** Opening RECORDED INFORMATION block **
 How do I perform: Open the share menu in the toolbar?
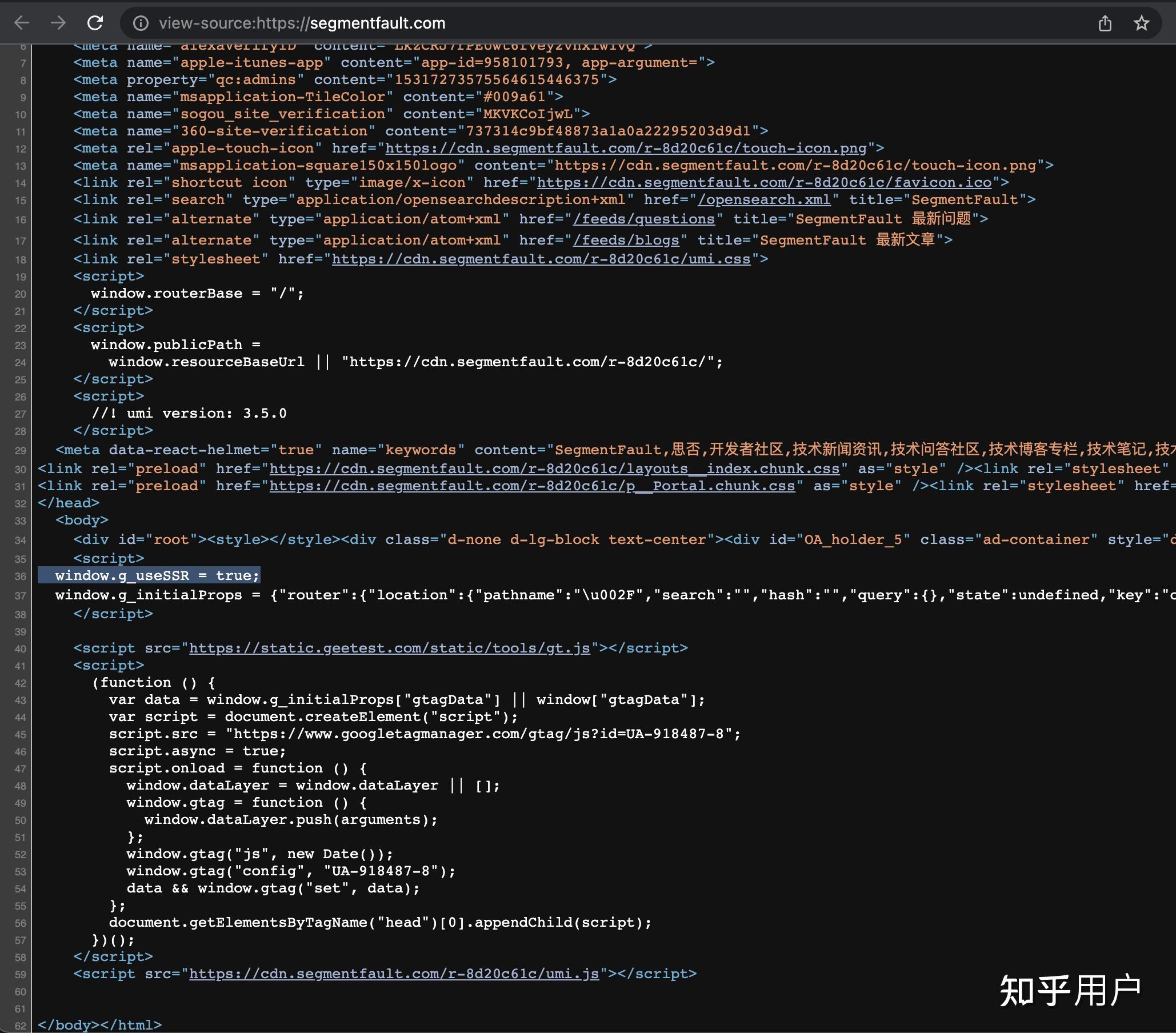(1105, 23)
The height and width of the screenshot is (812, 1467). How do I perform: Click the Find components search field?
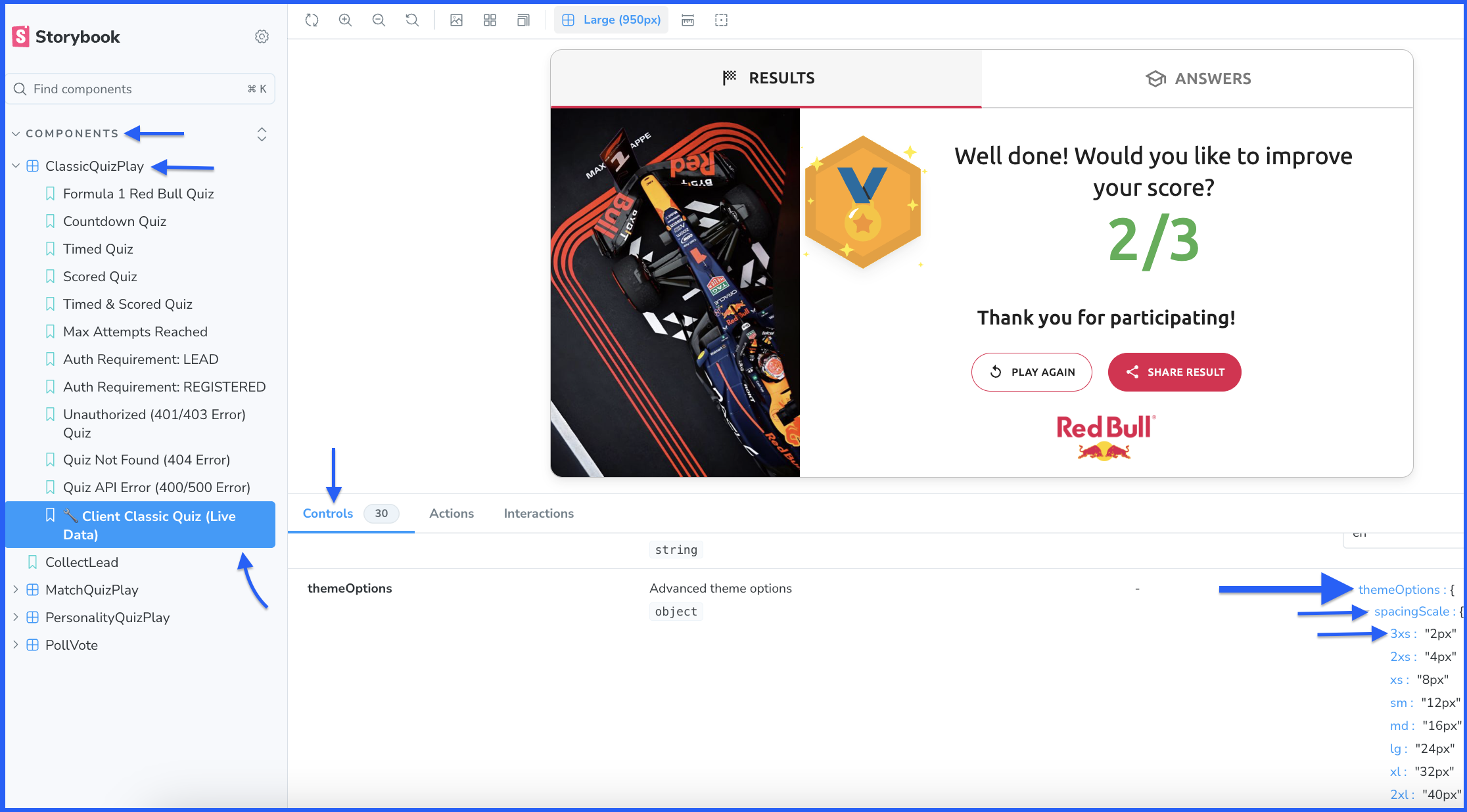131,89
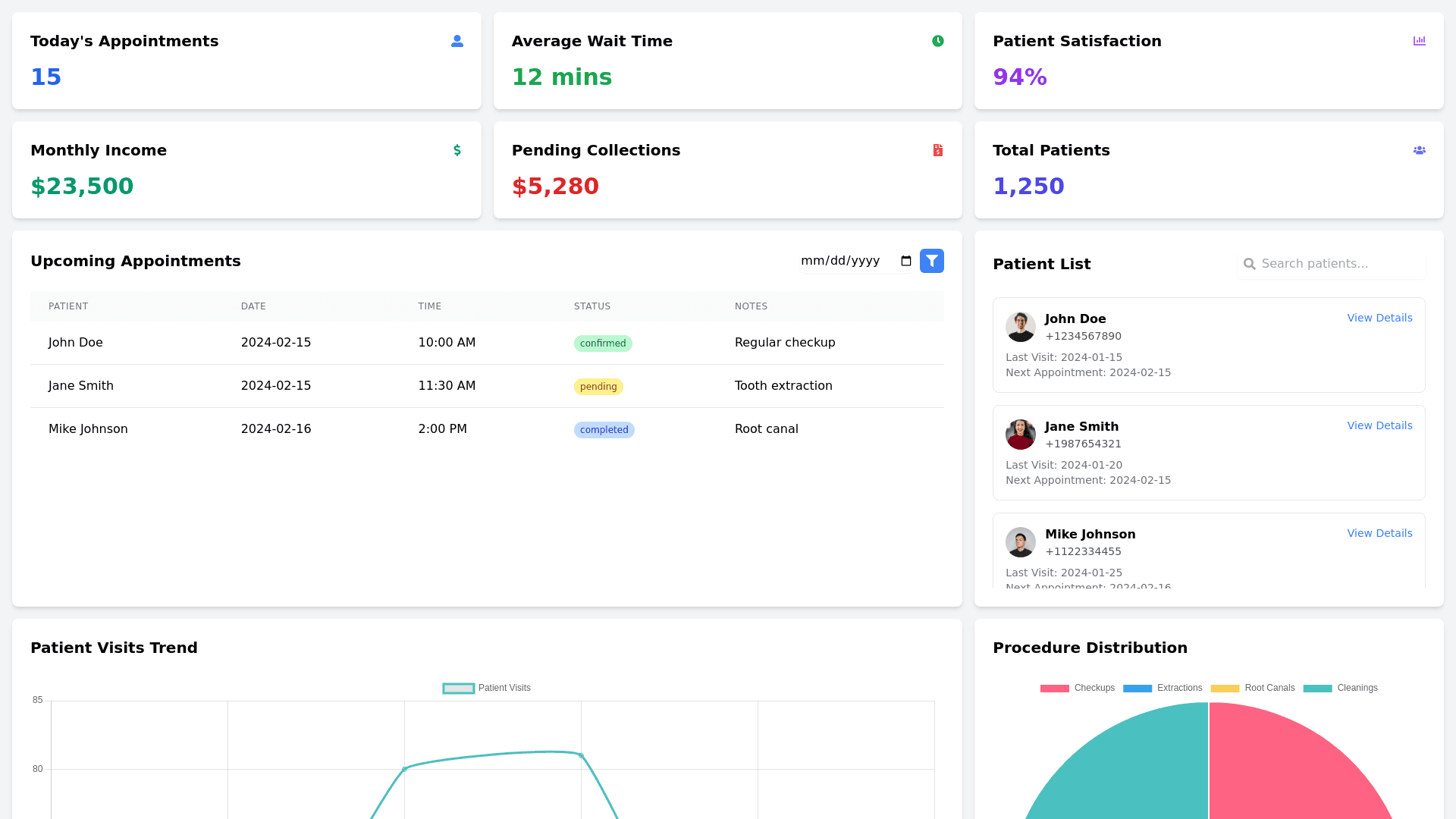The height and width of the screenshot is (819, 1456).
Task: Click the magnifier icon in patient search
Action: pos(1250,264)
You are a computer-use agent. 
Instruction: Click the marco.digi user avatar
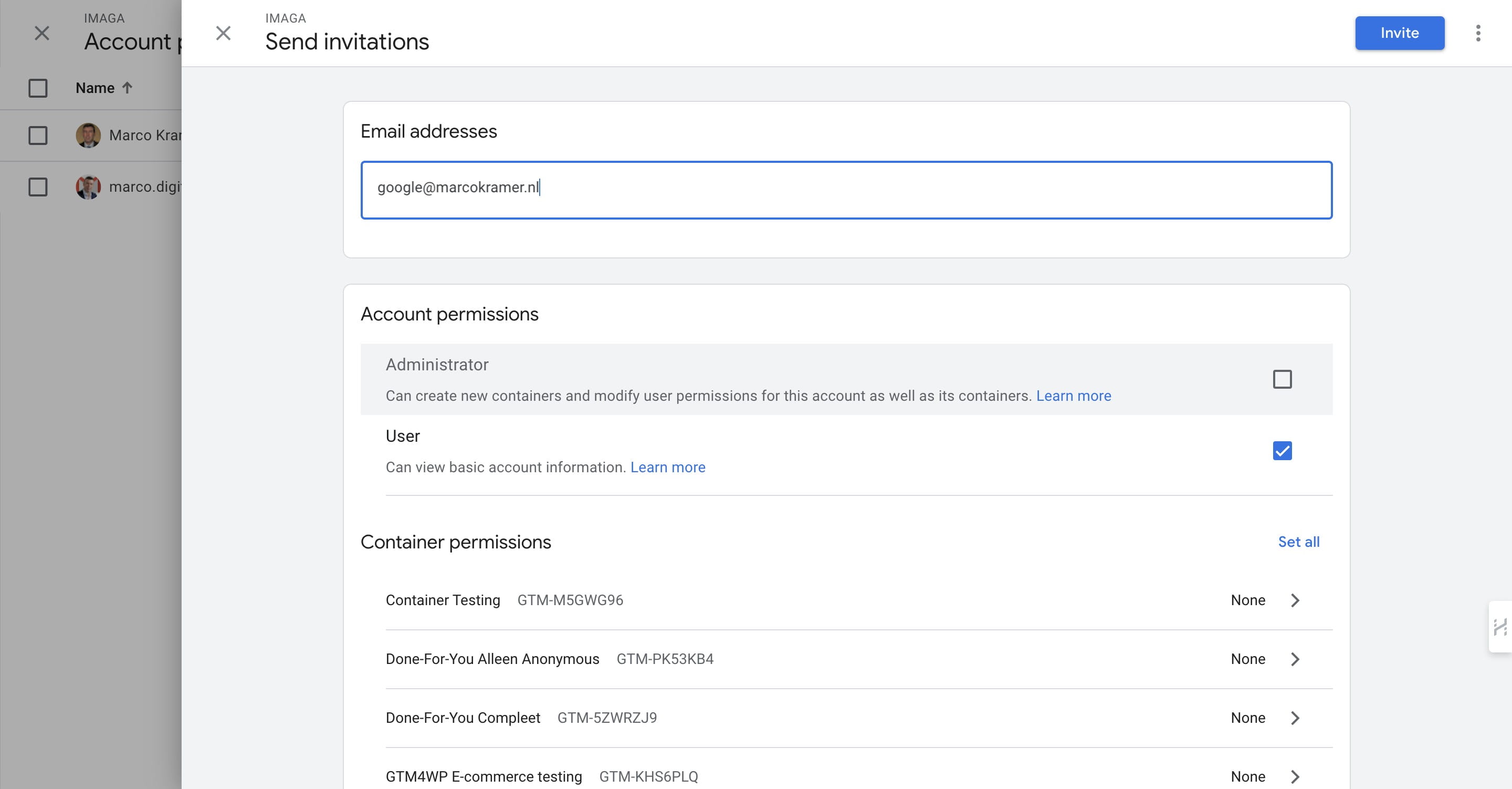pyautogui.click(x=88, y=187)
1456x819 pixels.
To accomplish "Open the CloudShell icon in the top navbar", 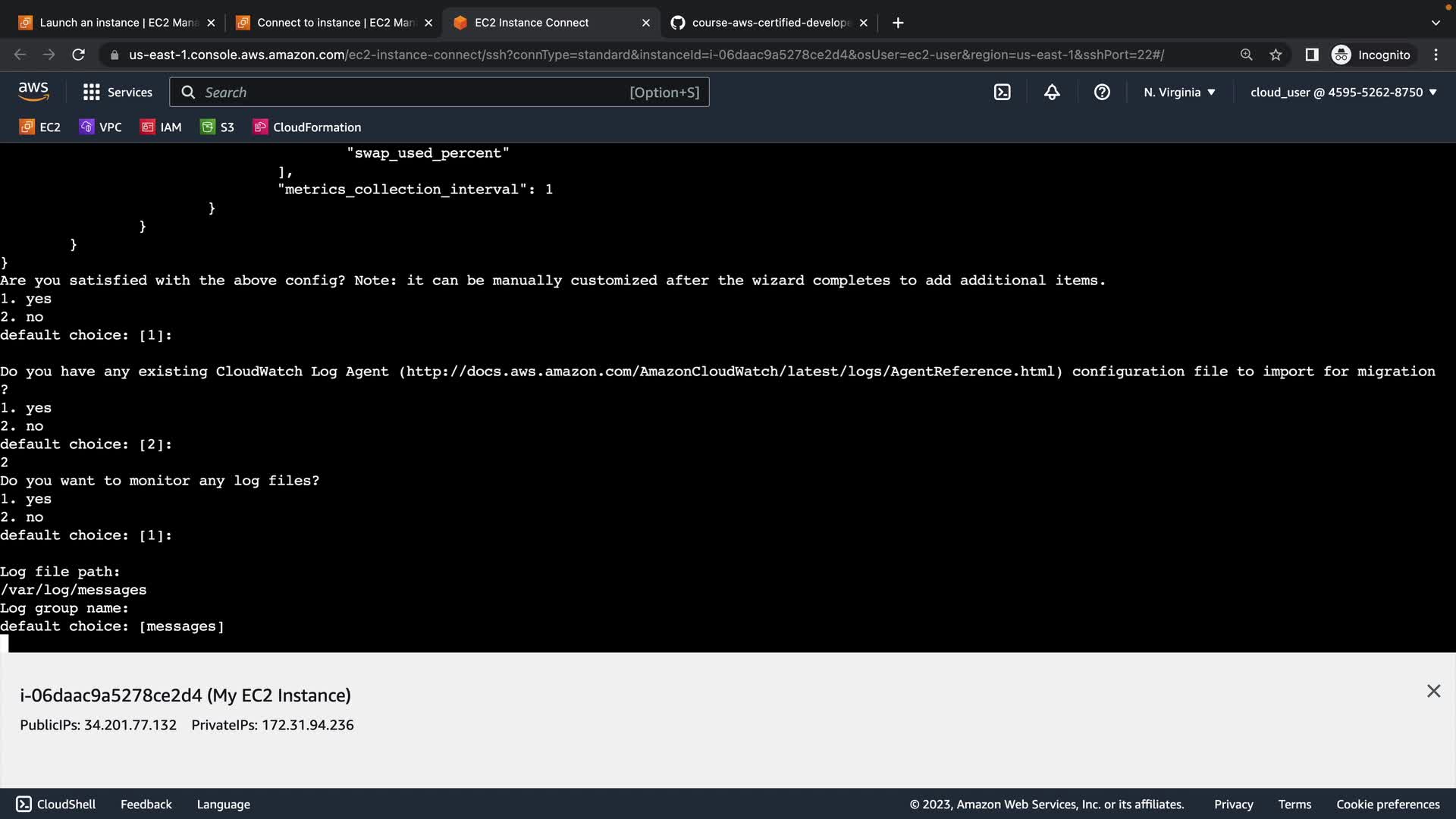I will pos(1002,92).
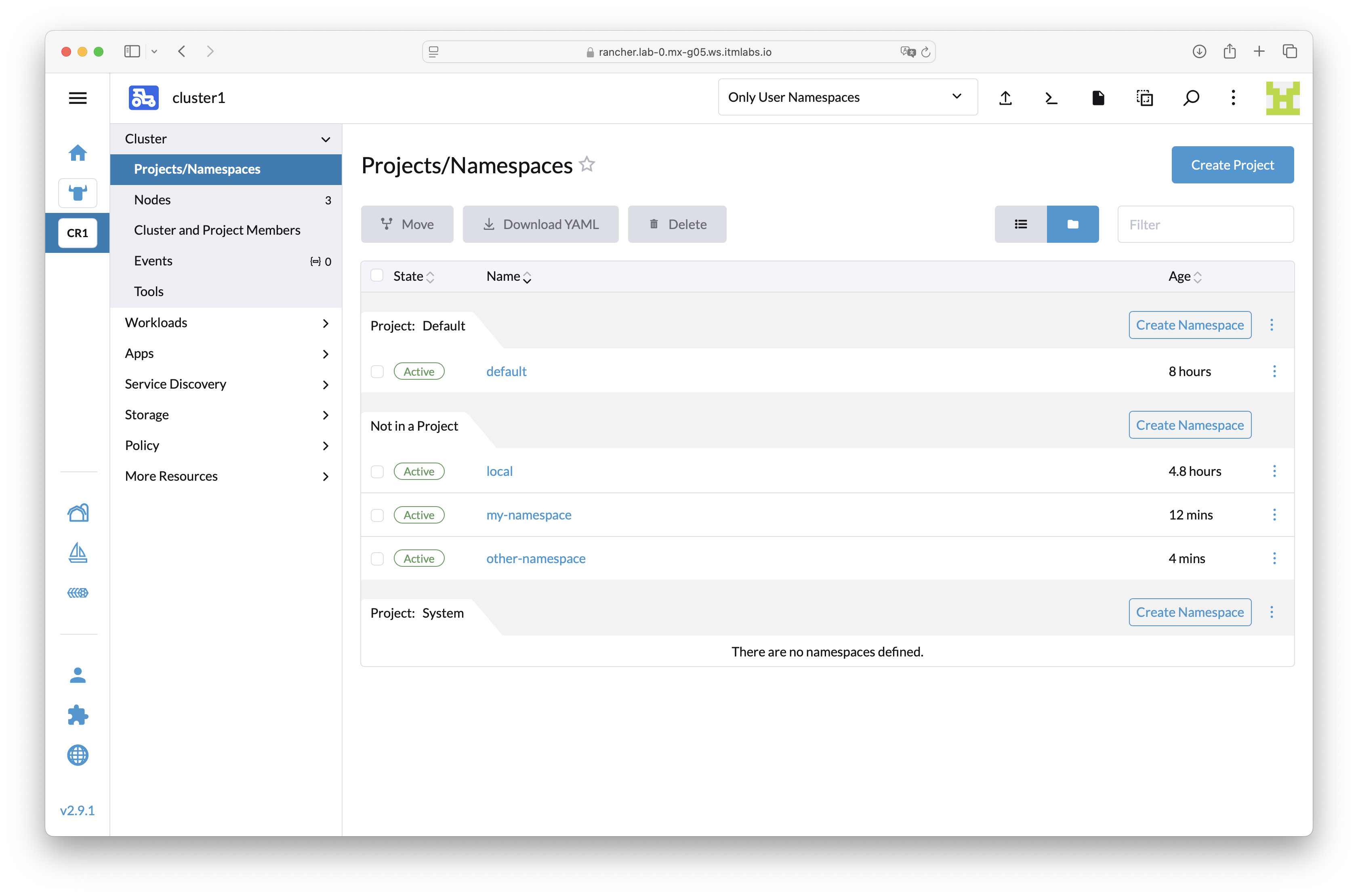Viewport: 1358px width, 896px height.
Task: Favorite the page with the star icon
Action: coord(587,164)
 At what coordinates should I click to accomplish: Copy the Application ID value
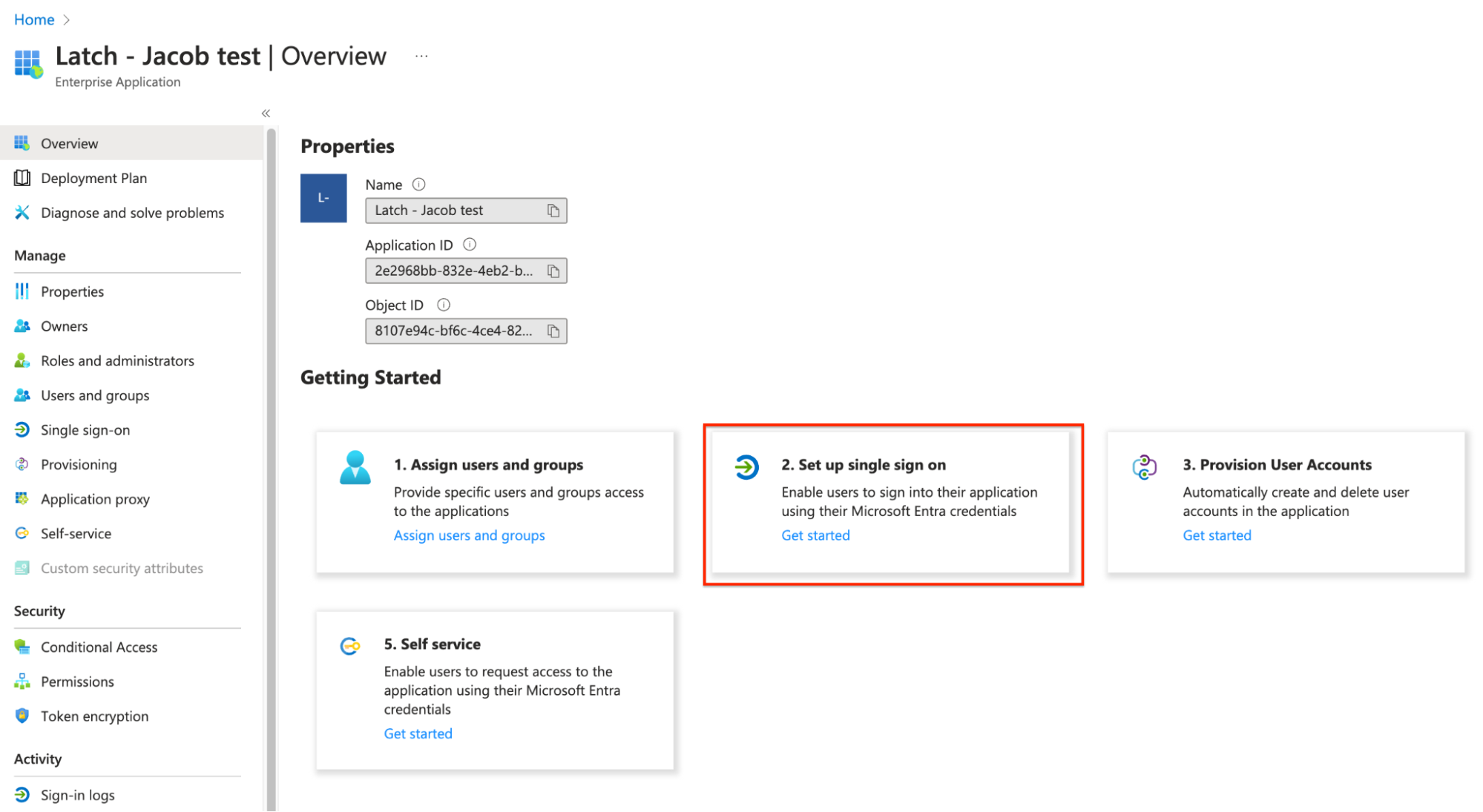point(553,271)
** Closing RECORDED INFORMATION block **
_EXERCISE GOAL:_
Your copy must hold exactly the lines from the one with "At what coordinates" to the end of the records above, both included, and no pictures.

_YOUR SOLUTION:_
 At what coordinates should I click to accomplish: Copy the Application ID value
point(553,271)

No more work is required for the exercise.